It now appears that a new, possibly more significant difference has turned up.

Researchers have recently discovered that in younger women who have died suddenly from coronary thrombosis (blood clots that form in the coronary artery and obstruct blood flow), these fatal blood clots can be quite different than those in men who have suffered sudden death.

How Coronary Thrombosis Is Thought to Occur

Typically, acute coronary syndrome is caused by the rupture of an atherosclerotic plaque. The rupture exposes the "gunk" inside the plaque (cholesterol, calcium, inflammatory cells, and other material) to the bloodstream - and this can trigger the formation of a clot.

The if the clot causes complete (or nearly complete) obstruction of the coronary artery, blood flow to the portion of heart muscle supplied by that artery is shut off. This obstruction can lead to a heart attack (also known as a myocardial infarction), and all too often, can produce sudden cardiac death.

New Difference In CAD In Women

The new evidence suggests that in women under about 50 years of age (in particular, in pre-menopausal women), plaque rupture is often not the cause of the blood clot.

Instead, the clot may be triggered by erosion of the blood vessel wall.

What's the difference between a rupture and an erosion? Well, a rupture of a plaque is like a pimple that pops open. (In fact, the stuff inside a typical zit is not entirely unlike the stuff inside an atherosclerotic plaque.) But an erosion is more like a shallow ulcer - the plaque associated with an erosion may be quite small, or there may not be a plaque at all.

An erosion, like a plaque rupture, can cause the formation of a blood clot.
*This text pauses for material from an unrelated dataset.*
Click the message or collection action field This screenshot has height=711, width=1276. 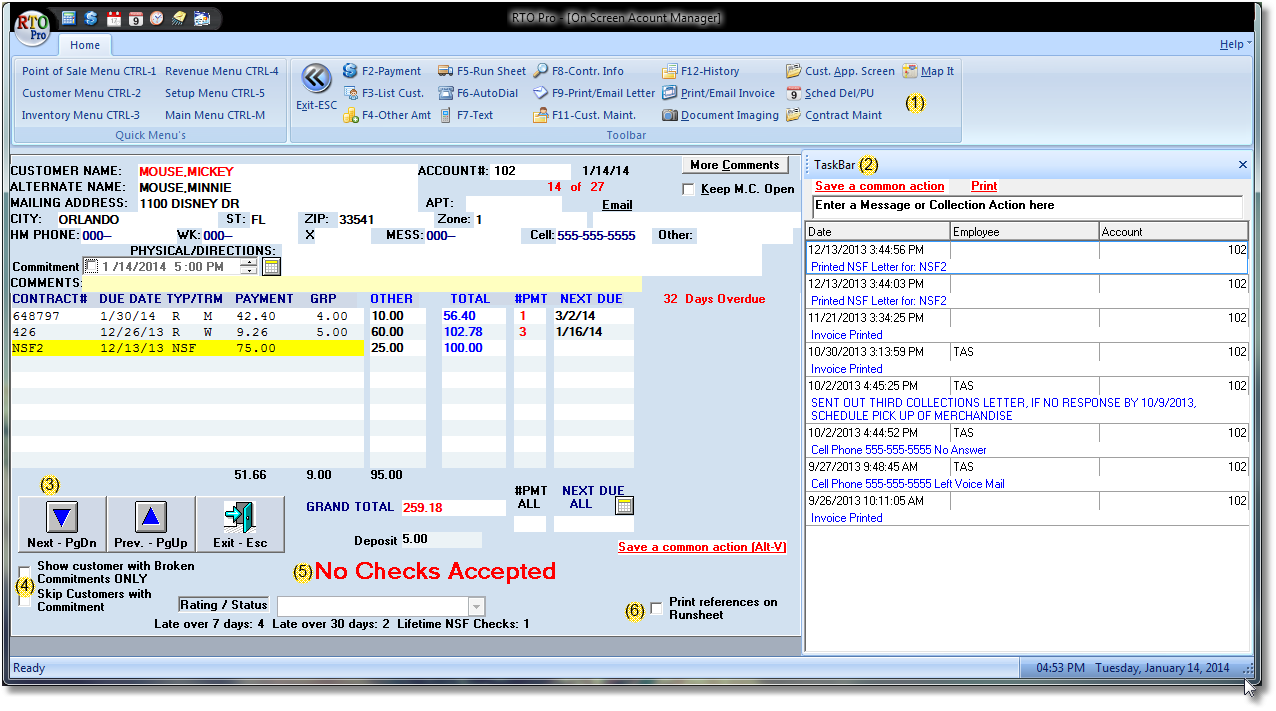(x=1027, y=206)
What The New Finding Means

This new information may partially explain why younger women with coronary thrombosis tend to do worse than men. Clots that form due to an erosion are often more dangerous than clots that form due to rupture. Erosion clots appear to form less suddenly, which means the clots have time to mature. So, when they cause obstruction, the obstruction is more likely to be difficult to reverse. 
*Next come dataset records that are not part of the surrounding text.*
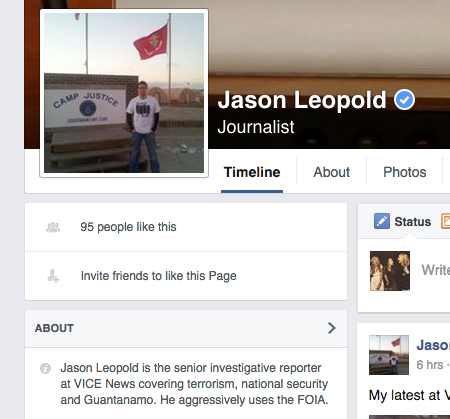Click the orange photo icon next to Status
450x419 pixels.
click(x=446, y=221)
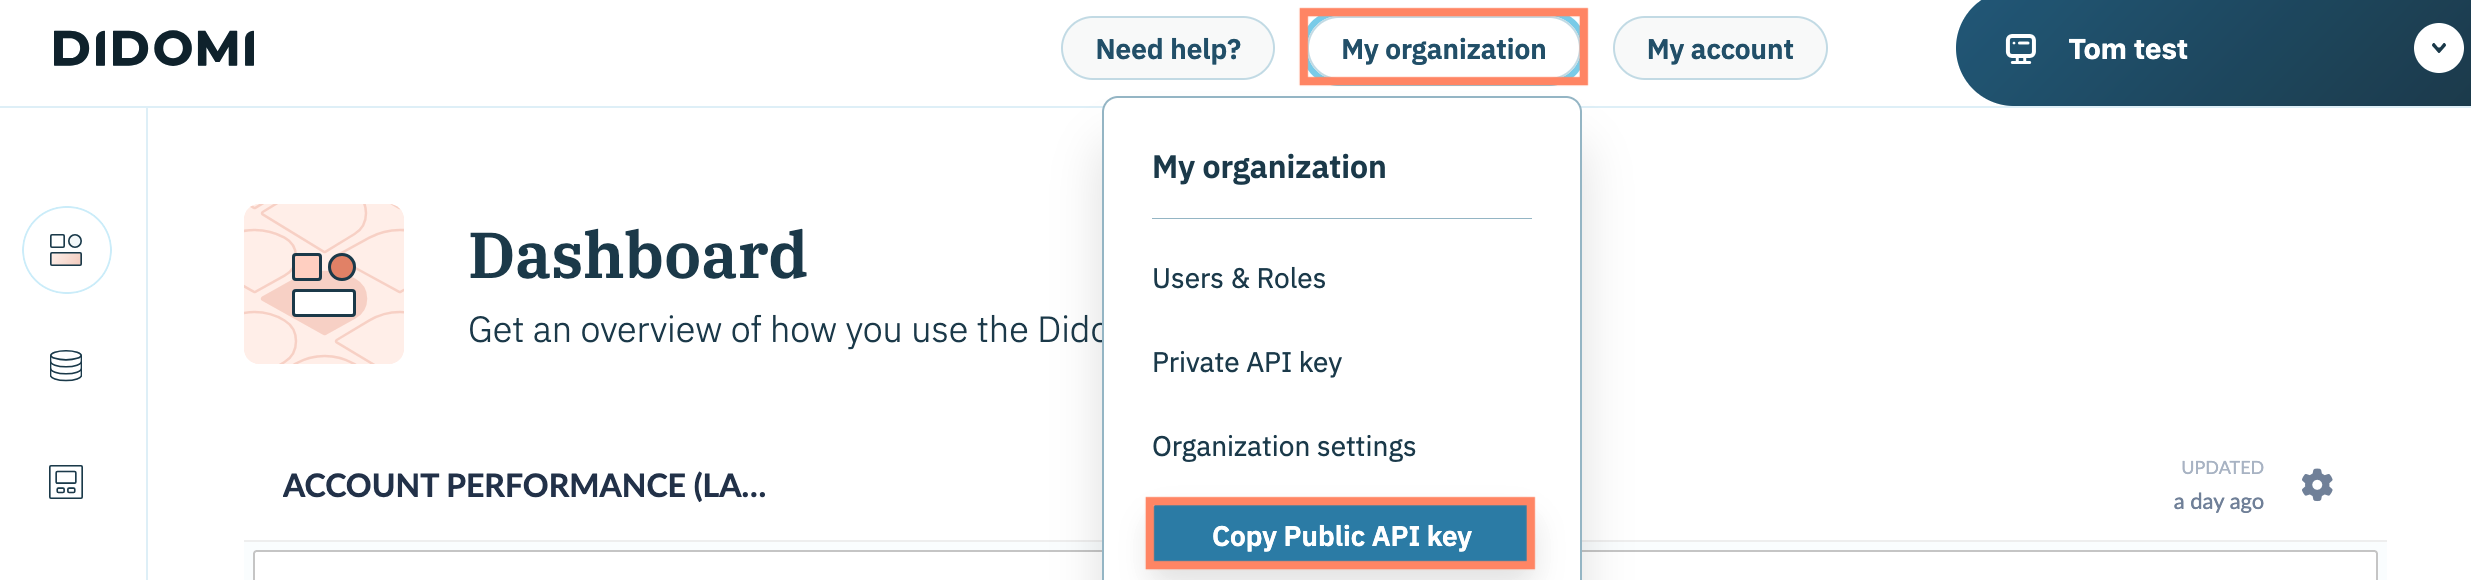This screenshot has height=580, width=2471.
Task: Choose Private API key menu entry
Action: click(1246, 362)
Further, coronary artery erosions are difficult or impossible to see during cardiac catheterization or stress/thallium testing. So coronary artery erosions is yet another kind of coronary artery disease associated with "normal" coronary arteries. 

Who Gets Coronary Artery Erosions?

Coronary artery erosions is a condition almost always seen in premenopausal women, often in premenopausal smokers. So, while smoking is a risk factor for anyone, it is an especially strong risk factor for coronary artery erosions.

Coronary after erosions also may be more likely in women who have repeated spasms of the coronary arteries, such as in Prinzmetal's angina.


It is becoming increasingly obvious that CAD in younger women is very often a different disease than the "classic CAD" that is seen in men and in older women. The recognition of this fact is leading, at last, to efforts to gain a full understanding of those differences and to develop more effective strategies for treatment.


Kramer MCA, Rittersma SZH, de Winter RJ, et al. Relationship of thrombus healing to underlying plaque morphology in sudden coronary death. J Am Coll Cardiol 2009; DOI:10.1016/j.jacc.2009.09.007.